Coherent spin-light-induced mechanisms in the semi-relativistic limit of the self-consistent Dirac-Maxwell equations

TL;DR

This paper develops a semi-relativistic mean-field model based on the Dirac-Maxwell equations, revealing four spin-related mechanisms that influence coherent ultrafast spin dynamics under electromagnetic fields.

Contribution

It introduces an analytical semi-relativistic Hamiltonian derived from the Dirac-Maxwell equations, highlighting new spin mechanisms in light-matter interactions.

Findings

Identification of four spin-related mechanisms affecting ultrafast spin dynamics

Analytical expression for a light-induced mean-field Hamiltonian

Clarification of the roles of light-induced currents and charge densities

Abstract

We present a self-consistent mean-field model based on a two-component Pauli-like equation that incorporates quantum and relativistic effects (up to second-order in 1/c) for both external and internal electromagnetic fields.

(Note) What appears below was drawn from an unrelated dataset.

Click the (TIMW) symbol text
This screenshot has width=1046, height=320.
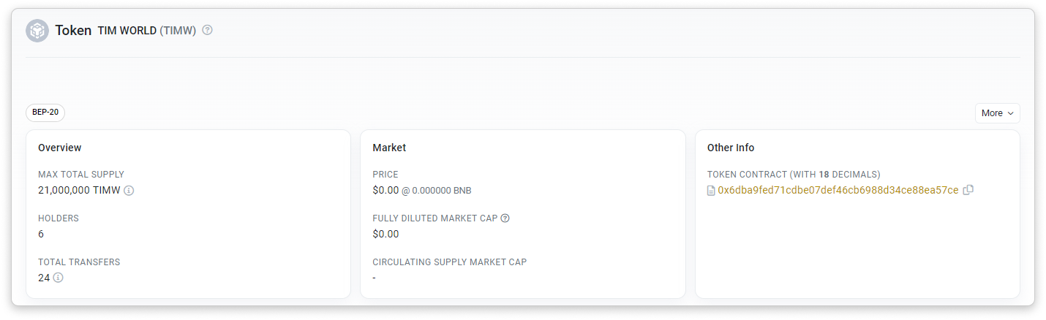click(x=178, y=31)
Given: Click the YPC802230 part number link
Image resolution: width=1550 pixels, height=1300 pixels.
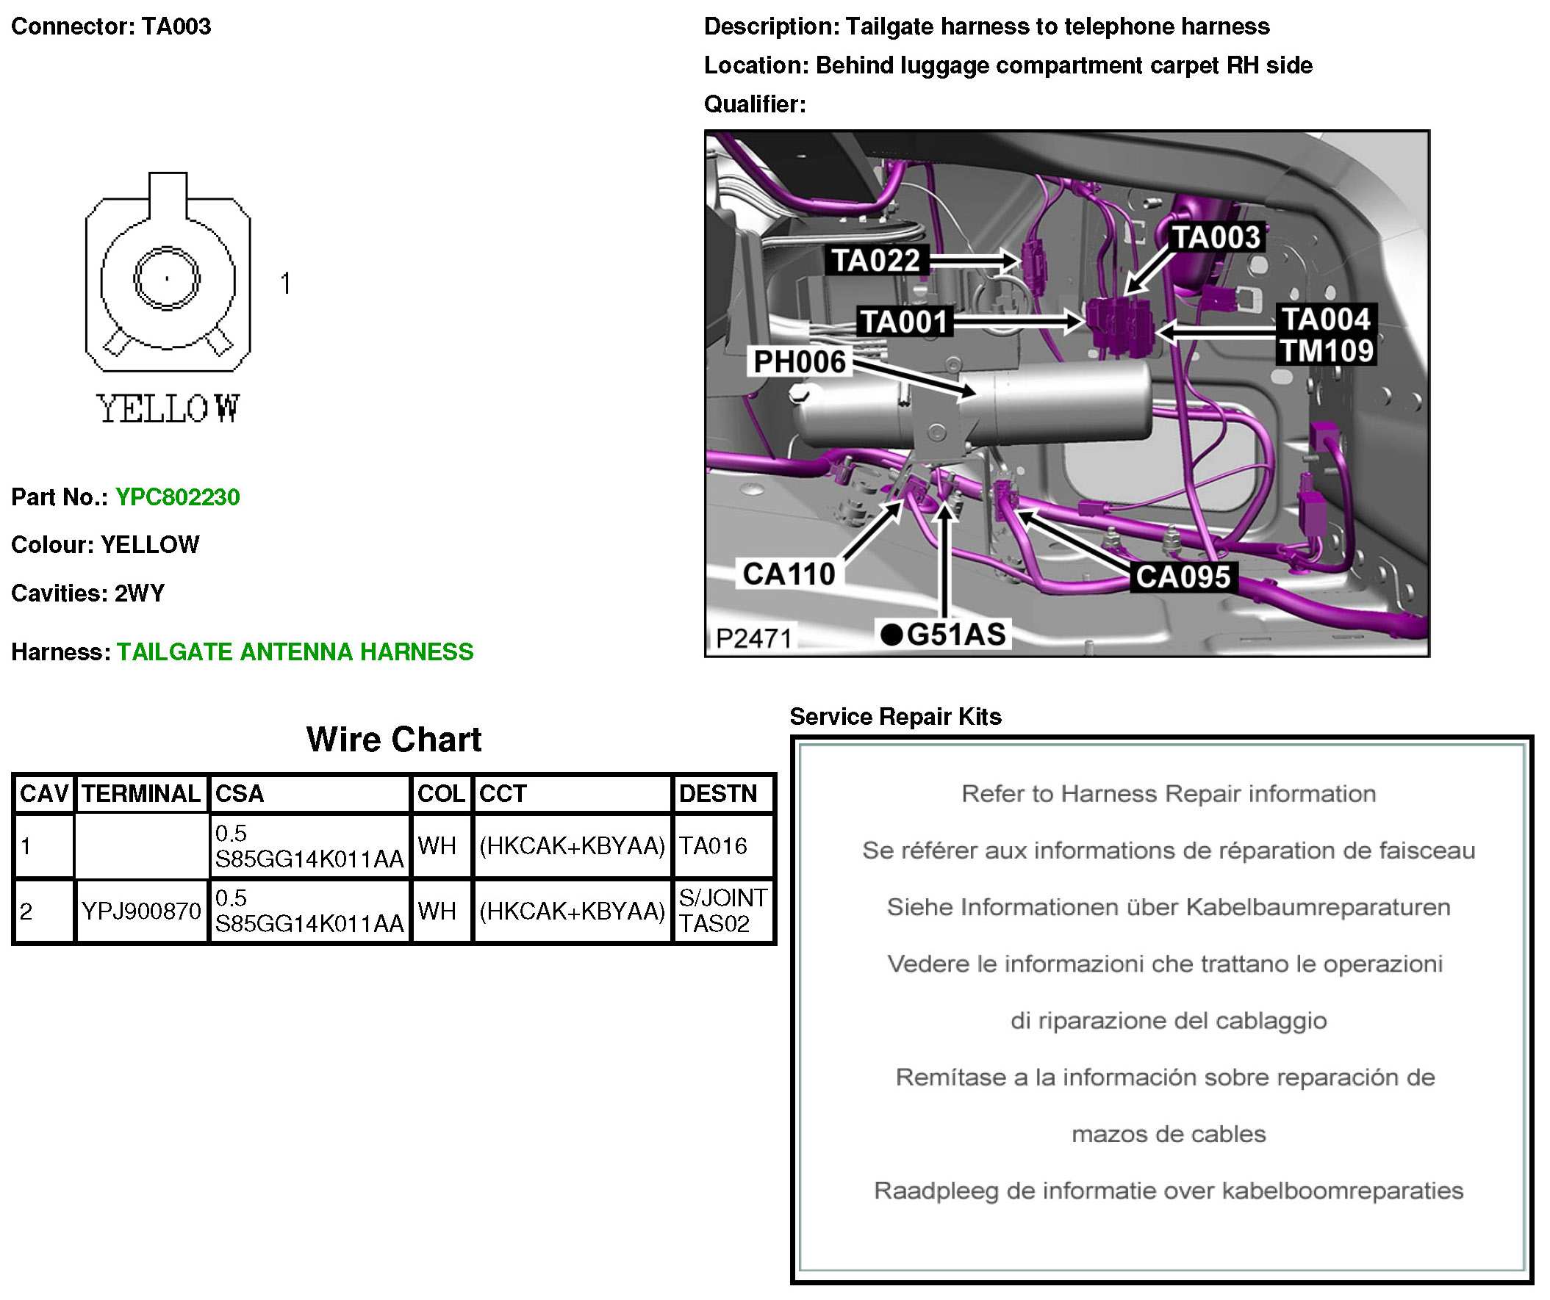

By taking the semi-relativistic limit of the Dirac-Maxwell equations in the presence of an external electromagnetic field we obtain an analytical expression of a coherent light-induced mean-field Hamiltonian. The latter exhibits several mechanisms that involve the internal mean fields created by all the electrons and the external electromagnetic field (laser). The role played by the light-induced current density and the light-induced second-order charge density acting as sources in Maxwell's equations are clarified. In particular, we identify clearly four different mechanisms involving the spins that may play an important role in coherent ultrafast spin dynamics.